The former Federal Deposit Insurance Corp. chairman blasted Citi in her new book, saying the third-largest bank "should have been led to the pillory" during the financial crisis instead of surviving with the help of government bailouts. Four years later, the third-largest bank is consistently profitable — but Bair isn't convinced.
Citigroup is "slowly getting back to health … but it's not clear to me what their long term strategy is," Bair told American Banker editors in an interview last week.
"I don't know what their strategic direction is," she added. "I don't know what their growth prospects are — I'm not sure they have them."
Bair made similar comments during a video interview with American Banker that day, saying that a failure "would have frankly long-term been in Citi's interests, because then you could have recapitalized the clean bank that might have some growth and business prospects. Now, they're better off but they're still just nursing a bad balance sheet … and that's what a sick bank does, they nurse their balance sheet and slowly get back to health."
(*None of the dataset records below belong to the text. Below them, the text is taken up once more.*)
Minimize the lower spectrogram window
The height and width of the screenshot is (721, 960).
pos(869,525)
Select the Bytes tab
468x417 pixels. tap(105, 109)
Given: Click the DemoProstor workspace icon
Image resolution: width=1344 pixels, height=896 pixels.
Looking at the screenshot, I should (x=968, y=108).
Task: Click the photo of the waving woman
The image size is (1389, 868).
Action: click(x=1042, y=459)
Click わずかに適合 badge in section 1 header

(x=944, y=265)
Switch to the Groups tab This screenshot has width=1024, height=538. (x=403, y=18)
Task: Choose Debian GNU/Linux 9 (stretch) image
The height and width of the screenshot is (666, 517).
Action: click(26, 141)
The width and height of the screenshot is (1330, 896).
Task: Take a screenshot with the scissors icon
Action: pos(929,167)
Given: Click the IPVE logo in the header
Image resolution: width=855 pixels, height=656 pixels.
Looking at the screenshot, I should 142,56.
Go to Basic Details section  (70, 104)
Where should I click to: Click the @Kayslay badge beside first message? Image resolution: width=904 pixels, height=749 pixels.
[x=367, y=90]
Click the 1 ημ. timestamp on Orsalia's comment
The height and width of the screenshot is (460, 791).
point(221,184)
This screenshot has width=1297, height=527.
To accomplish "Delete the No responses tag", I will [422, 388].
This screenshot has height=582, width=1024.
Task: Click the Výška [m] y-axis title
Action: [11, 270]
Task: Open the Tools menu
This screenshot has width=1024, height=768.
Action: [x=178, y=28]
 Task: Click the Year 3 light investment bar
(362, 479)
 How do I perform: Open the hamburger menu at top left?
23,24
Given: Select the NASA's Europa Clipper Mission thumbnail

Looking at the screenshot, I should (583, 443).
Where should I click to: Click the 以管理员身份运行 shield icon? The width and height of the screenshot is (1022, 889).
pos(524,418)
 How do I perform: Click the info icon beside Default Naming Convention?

A Citigroup spokesman responded to Bair's comments via email: "Since Vikram Pandit became CEO, Citi has returned to the basics of banking with a clear strategy focused on individual and institutional banking and on serving clients who value our global network. We are a simpler, smaller and safer organization with strong momentum across our core businesses and a distinct ability to leverage our global footprint to capitalize on the trends shaping today's operating environment."
Pandit has increasingly relied on Citigroup's extensive international operations to help boost revenues and growth since the financial crisis. That strategy has had modest success so far; Citigroup's overall loan book grew 1% from a year earlier in the second quarter. The bank, which is due to report third-quarter results next week, has sold off or closed down many operations since the financial crisis but is still saddled with unwanted assets in its Citi Holdings "bad bank."
Citigroup was one of Bair's favorite targets in "Bull By the Horns," her recently-published memoir about the financial crisis and the debates over the Dodd-Frank Act. The book also repeatedly blasts Treasury Secretary Timothy Geithner, especially for advocating bailouts of the largest financial institutions.
Geithner is expected to leave after the coming election. In the interview, Bair declined to name the people she would like to see replace him, but said she wants his successor to be "a Treasury secretary who will deal with fiscal problems … I would actually like to keep the Treasury out of bank regulation."
Bair also cited a series of regrets about how the financial crisis had been handled: the public private investment partnerships (PPIPs), which never really got off the ground, would have been a promising way to bring in private capital to the financial system while cleaning up bank balance sheets. She also favors banning the so-called "revolving door" between regulators and financial institutions, and says policymakers should forbid examiners from eventually working for the institutions they oversee. In return, examiners should make more money, Bair said.
"Bank examiners — that should be a lifetime calling. Pay them more, give them more status," she said.